長女堕天編も大詰め!という事で今回はリリスモン堕天の様子を描いてみましたヨ♪
とはいえ、GREE時代の線画再利用だったりしますけどネ(笑
以下、SSもどきです

金死「私の勝ちよ」
戦場にて。指揮官と思しきホーリーエンジェモンをねじ伏せ、その喉元に鉤爪を突きつけるレディーデビモン『金色の死神』
大天「くっ、なんて強さだ。私では敵わん…!」
金死「貴様ごとき、私の敵ではない…」
これまでに大勢の天使を倒してきた彼女を前に、死を覚悟する大天使。対する金死は
金死「答えなさい。彼女は…お前達の前の大将はどうした?」
近頃の戦いで、好敵手であるリリスモン長女に出会っていない。嫌な予感がした金死は目の前の相手に尋ねた
大天「私の前任の将?あぁ、あのリリスモンの事か…彼女なら、反逆罪で逮捕された。間もなく裁きがくだるだろう」
金死「裁きだと?何故だ」
大天「あぁ、敵兵と繋がっていた疑いがあるとかでな。スパイの容疑がかかっている」
金死「なん、ですって…!?」
嫌な予感は、的中していた
大天「神に仕える天使が敵と内通などと…最悪死罪、よくても堕天の刑だろうな。
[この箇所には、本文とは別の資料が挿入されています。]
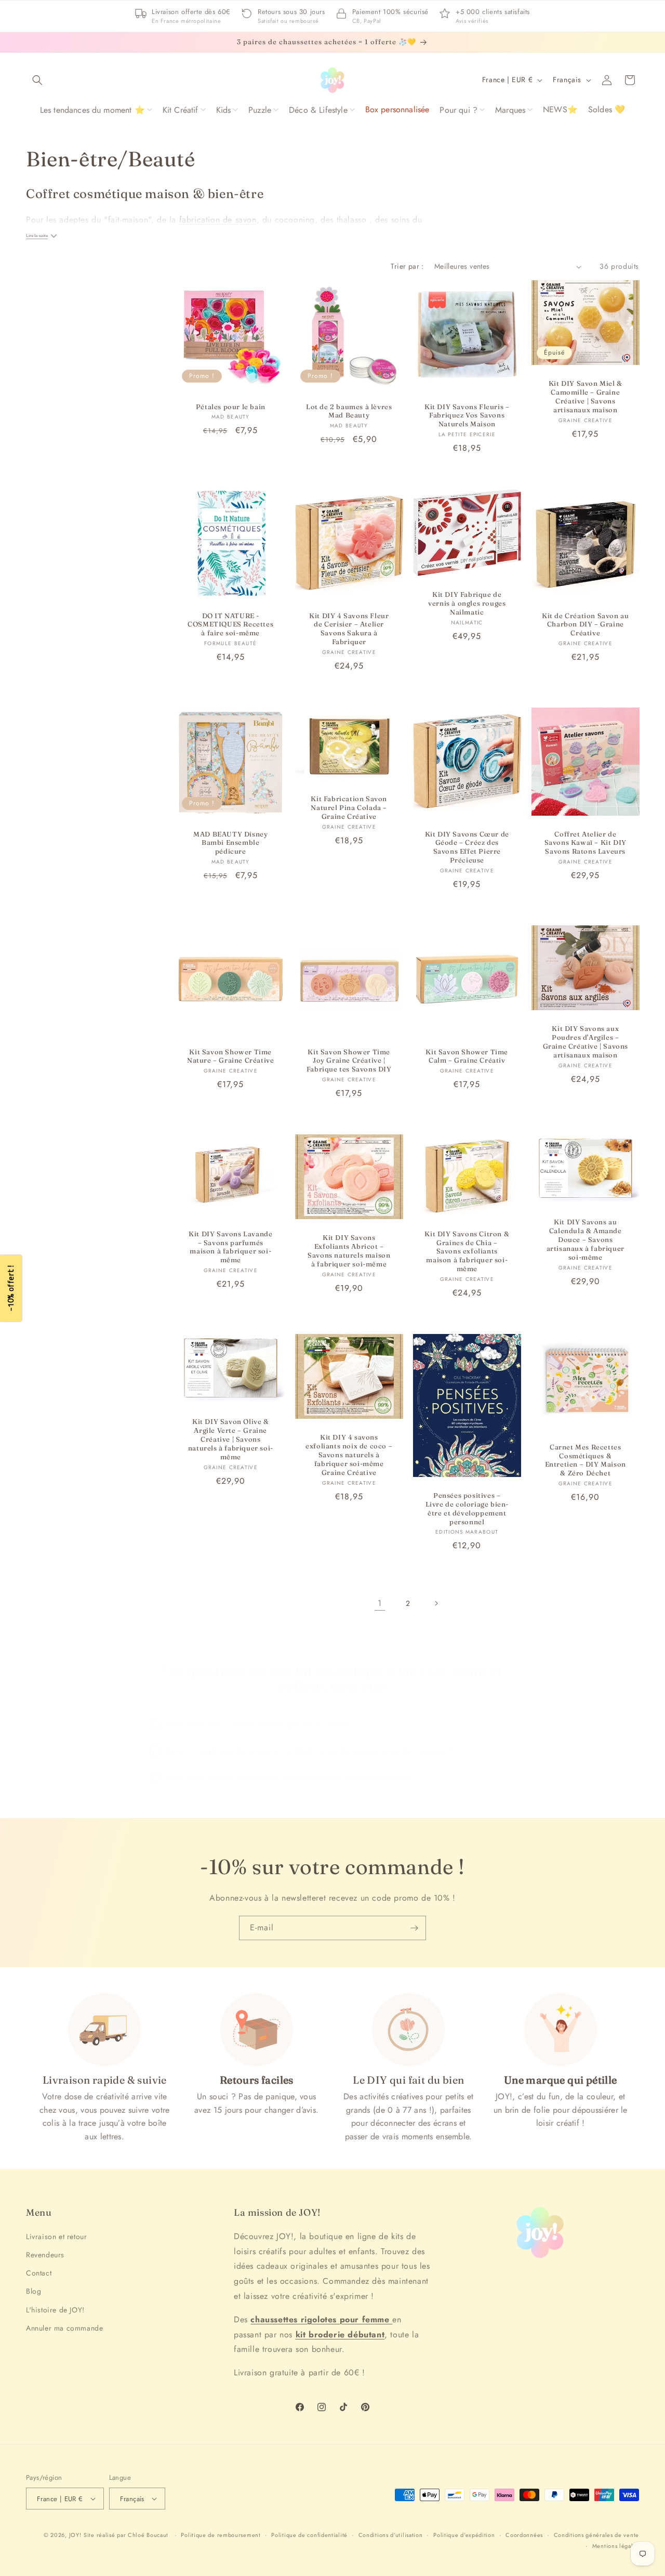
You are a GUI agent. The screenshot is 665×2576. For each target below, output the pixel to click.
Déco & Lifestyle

愚かな…」
ふん、と鼻で笑う敵将に対し、金死は
金死「確かに、救いようのない愚かさだな…貴様らは」
そう呟き、爪を引っ込めた
金死「今日は見逃してやる…早くうせなさい」
命拾いした大天使は、よろめきながら彼女の前から退却した
金死「リリスモン……」
天を仰いだ金死。その脳裏には、あの日自分に微笑みかけた、長女の顔が浮かんでいた…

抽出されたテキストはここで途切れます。